PROFILING – A NON SEQUITUR?

by H. Thomas Hayden on January 2, 2010

The Oxford pocket American Dictionary defines non sequitur as: “n. a conclusion that does not logically follow from the premises.

It doesn’t logically follow the premise that protecting civil rights and privacy is a sacred right and should take precedent over protecting people’s lives.

Profiling can take the form of looking at certain groups of people or looking at certain behavior. When looking for the first signs of potential terrorists it should not be certain ethnic or religious groups that should be profiled, it’s their behavior.

Normal law enforcement and anti-terrorism forces look for the following behavior in a terrorist bomber:

  1. Inappropriate clothing
  2. Robotic walk
  3. Irritability
  4. Sweating
  5. Tics or jerks in face or body
  6. Nervousness
  7. Breathing heavily
  8. Staring straight ahead
  9. Mumbled prayer
  10. Large bag
  11. Hand in large bag (possibly holding a detonator or weapon)

This is a long list and not all 11 fit a potential terrorist profile. Five or six should be enough to arouse suspicion.

This is not to say that certain groups of people cannot fit another type of profile and this is related to the long list of successful terrorist bombers. Over the last 40 odd years, identified terrorist have been: (1) male, (2) between the age of 18-30, (3) Muslim, and (4) most with Middle Eastern family names.

Let’s look at Umar Farouk Addulmutallab, the terrorist bomber of North West Flight 253. Only the people who saw him before or after he boarded his flights can answers questions about the 11 signs of potential terrorist behavior. However, Umar is male, he is 23 years old, he is a Muslim, and his name is Umar F.  Abdulmutallab. There’s more: he paid a reported $2500 for the ticket in cash. He bought a one way ticket. Although he was traveling for an extended period he had no checked luggage.

This is not profiling – this is a suspect.

One has to consider that Israel has long been a target for terrorism, and then ask why El Al air planes have never been hijacked or destroyed from inside the aircraft for the last 41 years – the last El Al hijacking took place on July 23, 1969.

The Israelis do not rely exclusively on technology and searches. The Israelis use intelligence databases (which the U.S. seems not have mastered yet), they train their security personal to “profile” everyone, they  have armed air marshals on every single flight, they have special equipment to check every piece of checked baggage, and they routinely test the security at  all airports where Al El fly.

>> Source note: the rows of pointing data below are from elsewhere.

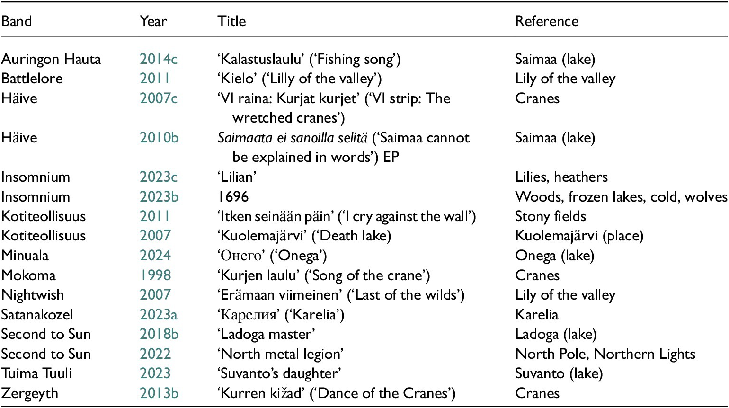Open the 2007 citation for Kuolemajärvi row

coord(155,236)
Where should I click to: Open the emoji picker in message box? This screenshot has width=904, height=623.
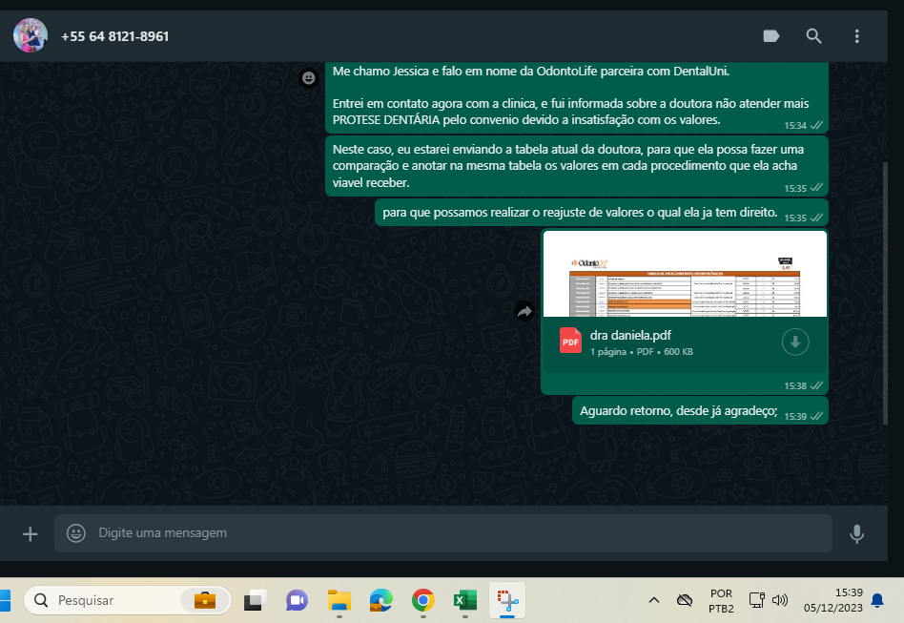76,533
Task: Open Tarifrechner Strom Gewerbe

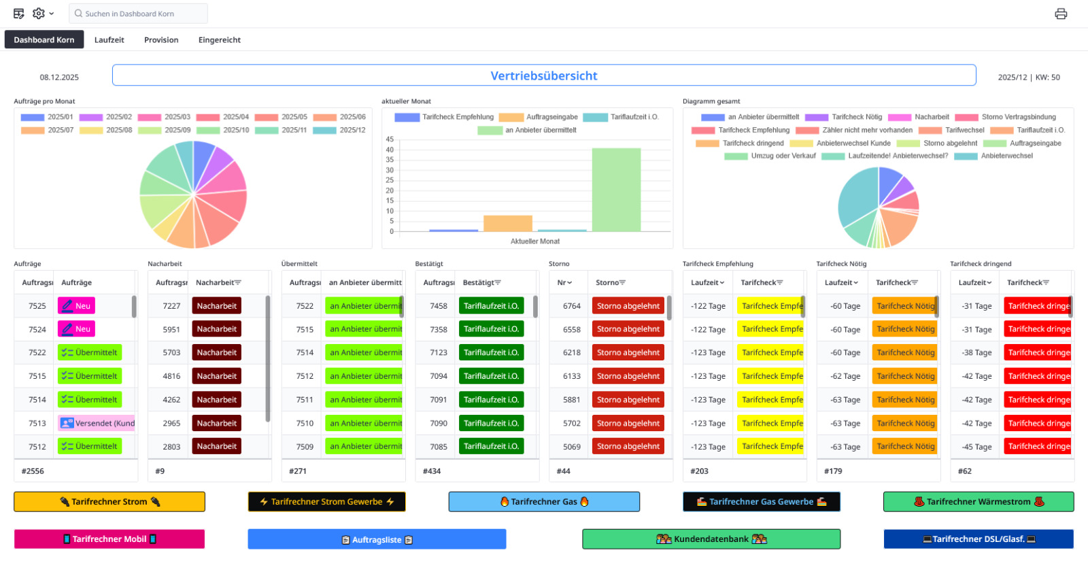Action: pyautogui.click(x=326, y=502)
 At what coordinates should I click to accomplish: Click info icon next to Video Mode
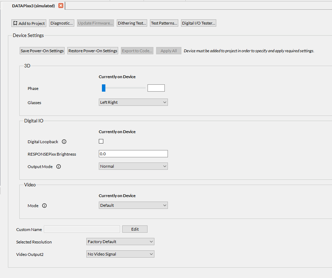[44, 206]
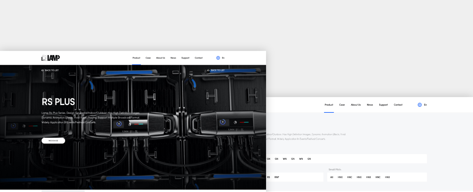Select the All filter under Small Pitch
Image resolution: width=473 pixels, height=192 pixels.
tap(332, 177)
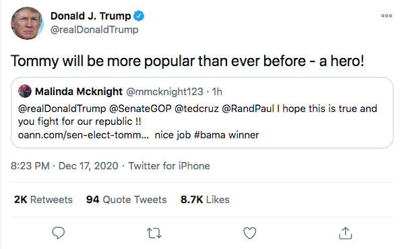View the 8.7K Likes list
Viewport: 403px width, 249px height.
pyautogui.click(x=205, y=200)
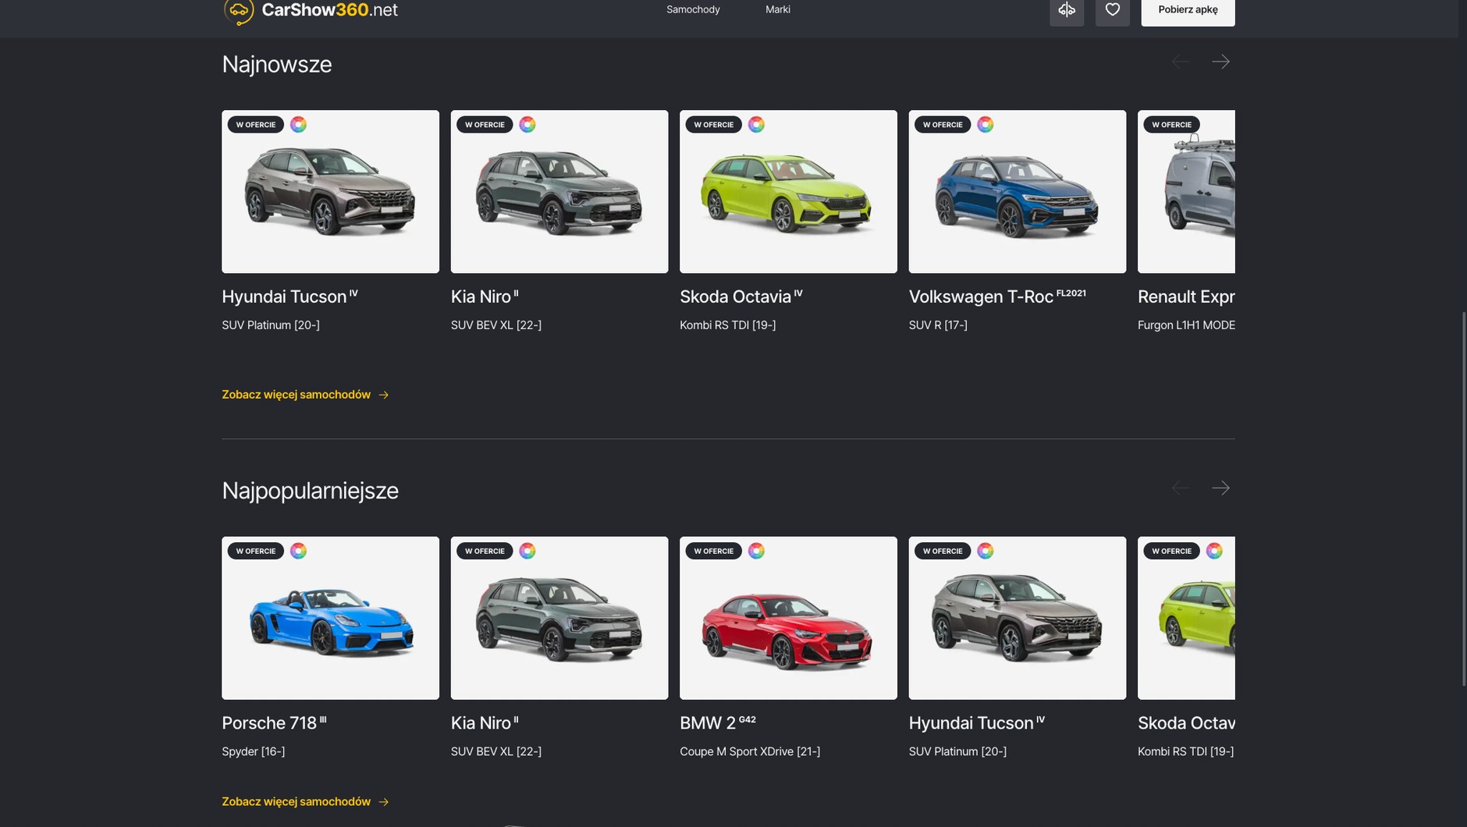Click the Pobierz apkę button
The height and width of the screenshot is (827, 1467).
[1188, 10]
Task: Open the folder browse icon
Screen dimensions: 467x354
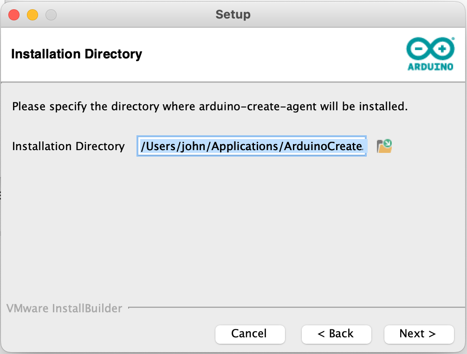Action: point(384,146)
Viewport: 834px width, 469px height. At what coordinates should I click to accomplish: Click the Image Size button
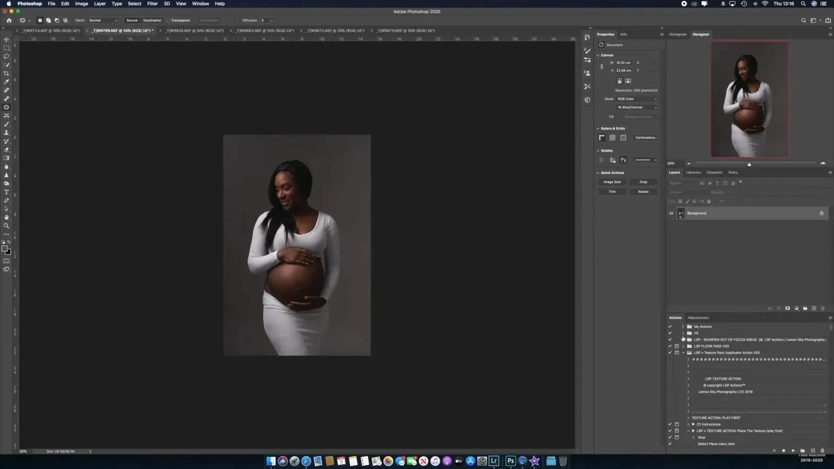(x=612, y=182)
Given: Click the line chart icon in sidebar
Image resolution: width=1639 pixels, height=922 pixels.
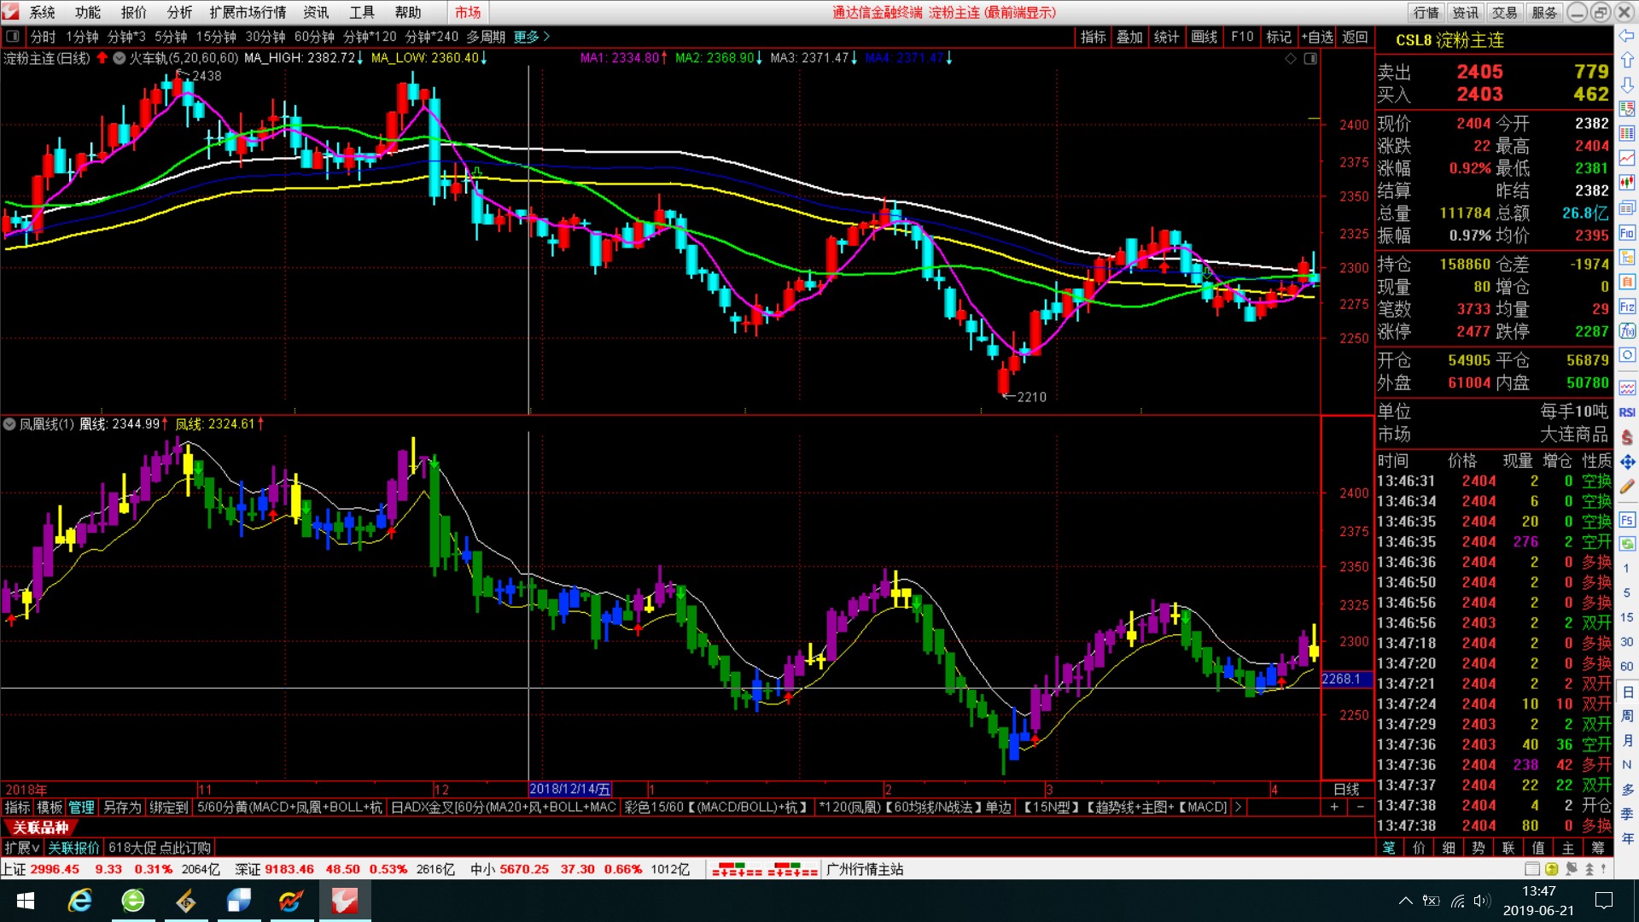Looking at the screenshot, I should coord(1627,158).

Almost 10 years after the 9/11 terrorist catastrophe what do we have: (1) potential profiling of terrorist suspects is still not looked upon with favor, (2) the U.S. cannot connect the dots even when they have good intelligence on a suspect, (3) body and carry-on bag searches alone accomplish nothing by themselves; and, (4) we have knee jerk reactions of increased restrictions on passengers before boarding or on a flight to show that the governments is “reacting” to an unknown threat (or is that over reacting?).

It is not always suspicious people but certainly SUSPICIOUS ACTIVITIES that need reporting to the proper authorities and investigated.

{ 2 comments… read them below or add one }

heinz fridrich January 2, 2010 at 6:24 pm

This is an excellent summary of our current security and safety problems. I fully agree .We need to profile and adapt what the Israelis do.
Thank you for an excellent bloc

Mike Christnacht January 19, 2010 at 7:44 am

Wow! I look forward to future articles. Political correctness will lead to massive loss of life.